When I came across this tree growing under the arch, I was dazzled by the spacial relationships and color contrast and ideas of deep time in the long life of the tree growing below the time-carved archway.
When addressing the landscape it is important to leave representation to the photograph, and let the painting address the concerns of fine art. Inherent in my original photograph was a degree of abstraction favoring spacial relationships and contrasting organic mass, hazy winter light favoring a palette of mid-tones; this was a good jumping off point. The intent of the painting is to move beyond visual recognition of form, and enter the sense of presence and living dynamic of direct experience that many skim over even when directly experiencing- therefore, heightening the pathways laying dormant in everyday life. That is the living quality of painting, and the sense in Van Gogh’s work that is often referred to as “passion”. There is a reason 19th Century ideals of The Sublime are expressed in landscape, as with JMW Turner’s seascapes, they point toward deep time and erase the primacy of the individual, planting the viewer squarely outside their frame of reference and into the question of identity and mortality and the false mental and physical worlds of human making. Art becomes a gateway to a sense of hidden living experience, pulling back a veil that is unrealized until seen beyond. This power of art is why the fine arts were traditionally aligned with religion, then realigned to a secular experience of the divine in Nature (The Sublime) durning the Romanic Era, and finally to the subconscious in the New York Style or Abstract Expressionism wherein Jackson Pollock declared “I am Nature!”.

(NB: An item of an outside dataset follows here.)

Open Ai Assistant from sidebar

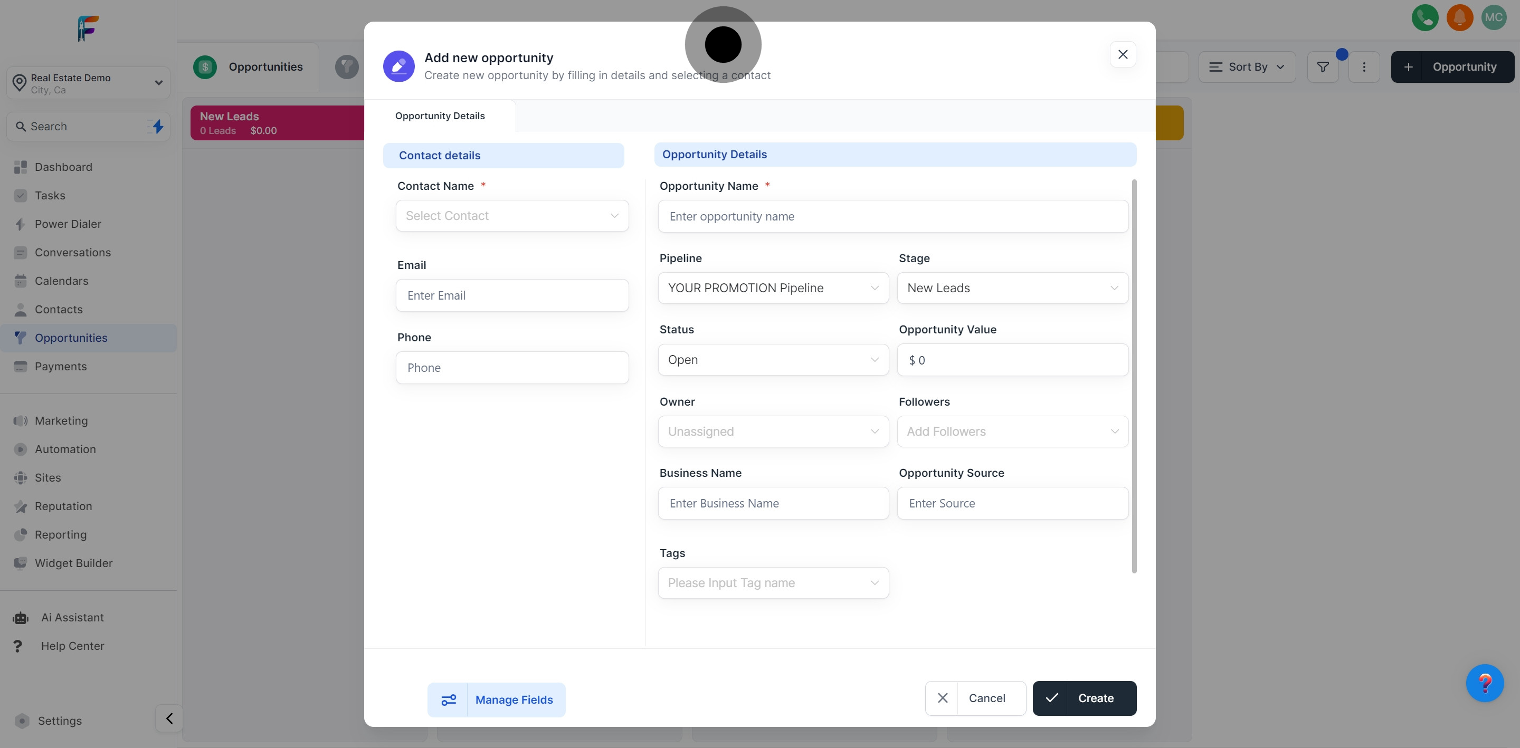point(72,618)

The bridge is the size of a skyscraper, spanning high above. The bridge shares the palette of the surrounding landscape elements, yet each of the three main aspects of the landscape have their own tonal emphasis. This dynamic push and pull of color within the looming landscape is augmented with the patterning brought to each element. To the left is the south face of a rounded cliff heated with intense yellows that roil in curvilinear tension against the expanse of the bridge. The bridge offsets against the right cliff wall through complementary contrast of red (bridge) v green (wall) in the base tones, and the strong striping that curves and dives along the shear wall. This shadowed striping points up and inward, mirroring the opposing sunlit angled form, driving the linear focus beyond the span of the bridge into the clear resting breath of the sky. An aspect of the wall at the top right has sheared away, and the tones in this area shift from green to red, aligning with the bridge, stabilizing the upward thrust at the painting’s base and helping the eye hold the expanse of the floating bridge aloft at the painting’s top. Both bordering landscape elements bring emphasis to the bridge, which is chiseled with high intensity shapes that swirl and align, all in warm tones of hot orange, toned sandy pink, and saturated violet shadow. There are also two pulses of pure white snow that move the eye from the near ground to the farthest reach of background, both are positioned toward the base of the bridge to break the bridge free at its base from the pinching condensation of forms. And then there is the tree.

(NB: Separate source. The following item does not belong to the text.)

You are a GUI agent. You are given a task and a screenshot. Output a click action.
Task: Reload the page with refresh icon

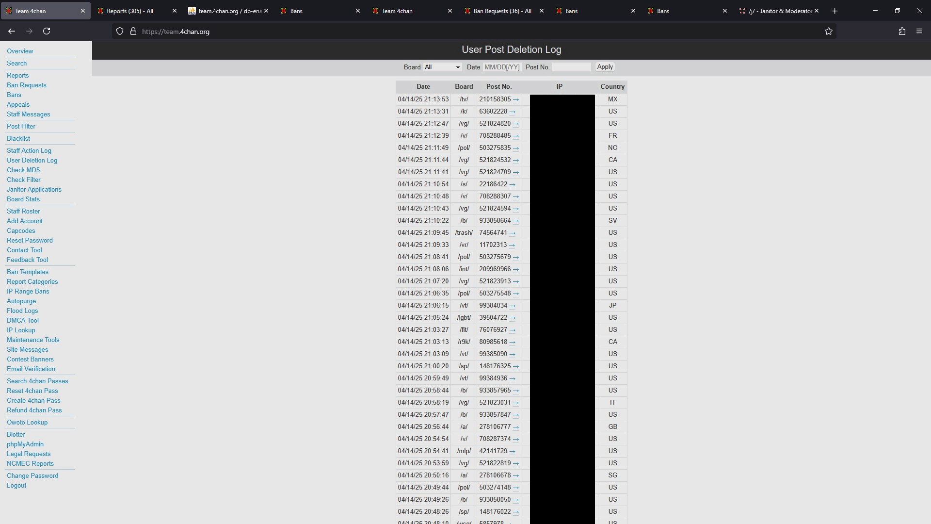tap(47, 31)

The tree forms its own abstract ideation of the bridge, with a cold bluish arm individually arising from below the bridge, pushing deep into the left of the picture plane for a high temperature contrast to the yellow wall. As the bridge is a geological aspect of the right wall, two branches (one physically connected to the main tree and one arising in harmony with the the far blue branch) push up through the darkest shadow of the wall connecting into the undercut of warm bounced light on the cliffs underside. The interplay of these three elements are crucial to the central body of the tree, allowing it to move across the body of the bridge aligning in tone with the sky, connecting the twin diving arrows of sky to the ground, then lifting the sky back to float below the bridge. A complex haze of darkly intense color screens this area of the tree’s dominion, a netting of branches to further define a boundary of sky to lower the viewer’s frame of reference once again and set their sense of craning their necks upward and feeling that slight vertigo as the ground falls away under your feet, though they remain planted firmly.